Japan strike threat to Korea
By Shane Green, Herald Correspondent in Tokyo
February 15 2003
Japan is prepared to launch a pre-emptive strike on North Korea if it believes the communist state is preparing a missile attack against it.
In Tokyo's toughest military stand since the end of World War II, the Defence Minister, Shigeru Ishiba, said Japan would make the strike if it detected that North Korea was fuelling missiles for an attack.
"It is too late if [a missile] flies towards Japan," he said in an interview with Reuters. "Our nation will use military force as a self-defence measure if [North Korea] starts to resort to arms against Japan."
Mr Ishiba, a hawk who was appointed defence chief last September, was at pains to portray such a strike as an act of self-defence, in line with Japan's postwar constitution, which forbids military aggression.
He also made it clear that Japan was not on the verge of launching a strike, saying: "We have no confirmation that there is an imminent danger of a missile launch [from North Korea]. The situation is very tense in North Korea, but Japan is not making any special preparations in response to that."
But Mr Ishiba's warning pushes the constitutional restraint to the limit, and sends a clear message to North Korea that Japan does not intend to be a passive target.
As the crisis over North Korea's nuclear program worsens, Pyongyang has issued increasingly strident warnings that it is prepared to strike against United States forces, and Washington's allies, in the region. Japan, a chief ally, is well within missile range.
It was not clear exactly what form a Japanese strike would take. Tokyo has substantial and well-equipped forces, including Aegis destroyers, but is geared towards self-defence.
In recent weeks, as the threat from North Korea has intensified, there have been suggestions that Tokyo might call on the US to make a first strike should it be threatened.
Mr Ishiba's warning increases tension over North Korea's nuclear program, which was this week referred to the United Nations Security Council. The US reaffirmed yesterday that it will not immediately push for UN sanctions, instead pursuing a diplomatic solution.

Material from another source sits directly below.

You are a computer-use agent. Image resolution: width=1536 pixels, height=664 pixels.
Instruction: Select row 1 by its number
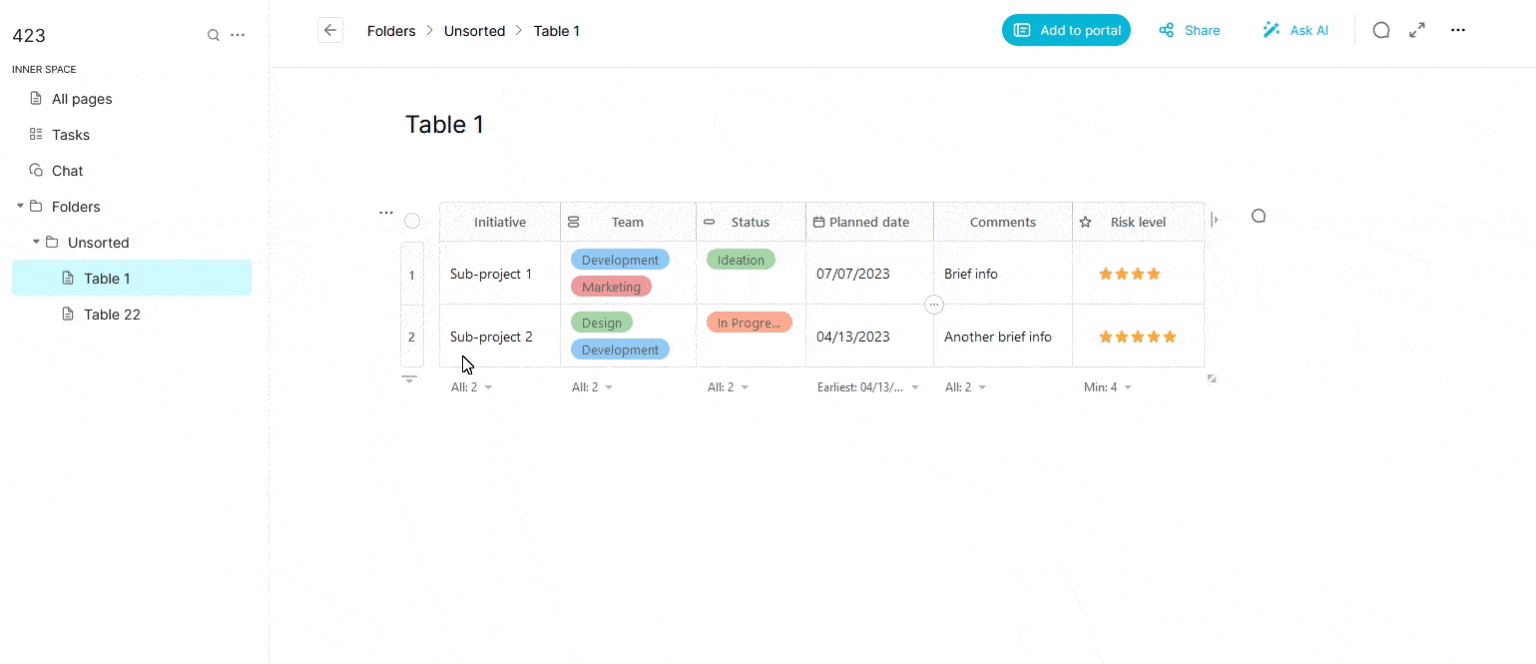click(411, 273)
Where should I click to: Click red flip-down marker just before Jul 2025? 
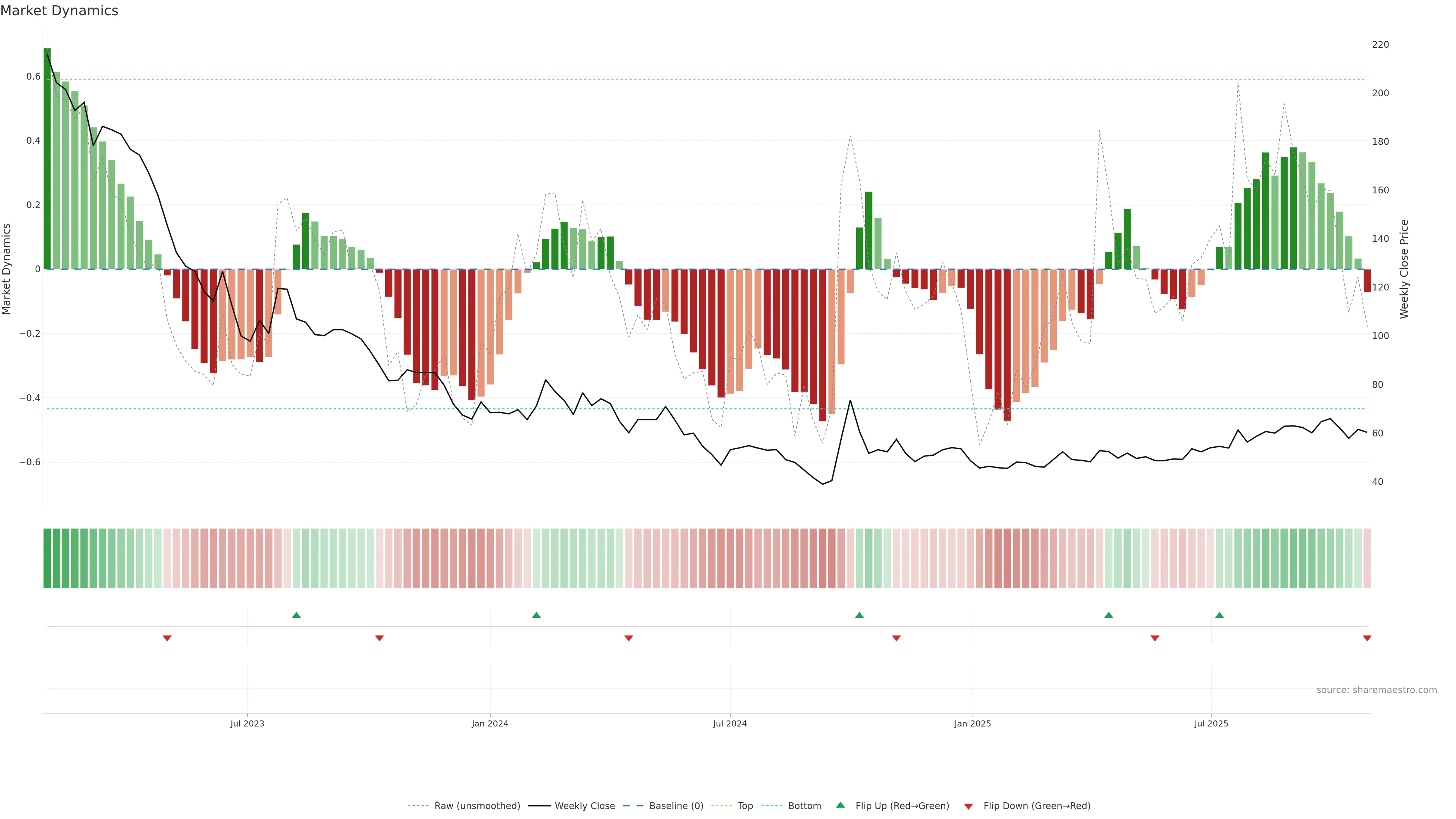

Mr Ishiba also gave his strong support to the development with the US of a missile defence shield, part of Washington's push for a national missile defence system for its forces and allies in Asia.
Japan is very vulnerable to missile attack. In 1998, North Korea test-fired a Taepodong-1 missile over Japan which landed in the Pacific. Since then, Tokyo and Washington have been conducting research on a missile defence system.
Mr Ishiba said such a system was a "major option", adding: "Our nation should pursue this." He also foreshadowed a boost to Japan's forces to reduce its reliance on US forces based in the country.
Washington's forces in Japan include 45,000 troops and sections of the Seventh Fleet. Mr Ishiba said there was no such thing as "a free ride in the post-Cold War era".
The North Korean crisis is also certain to help push emergency legislation through the parliament to prepare Japan for an attack. The legislation got bogged down last year, but the Koizumi administration is making a renewed effort to have it passed in the current session.
Mr Ishiba's comments came as the US Assistant Secretary of State for East Asian and Pacific affairs, James Kelly, said he believed the North Korean crisis could prompt Japan to rethink its position as a non-nuclear weapons state.
"Certainly this is a problem that is of a very serious impact on Japan and will cause Japan to rethink all of its positions," he told a House of Representatives committee.
But Mr Kelly - to whom North Korea confessed last September to having a nuclear arms program - said he believed Japan would remain non-nuclear as long as the "US provides a nuclear umbrella".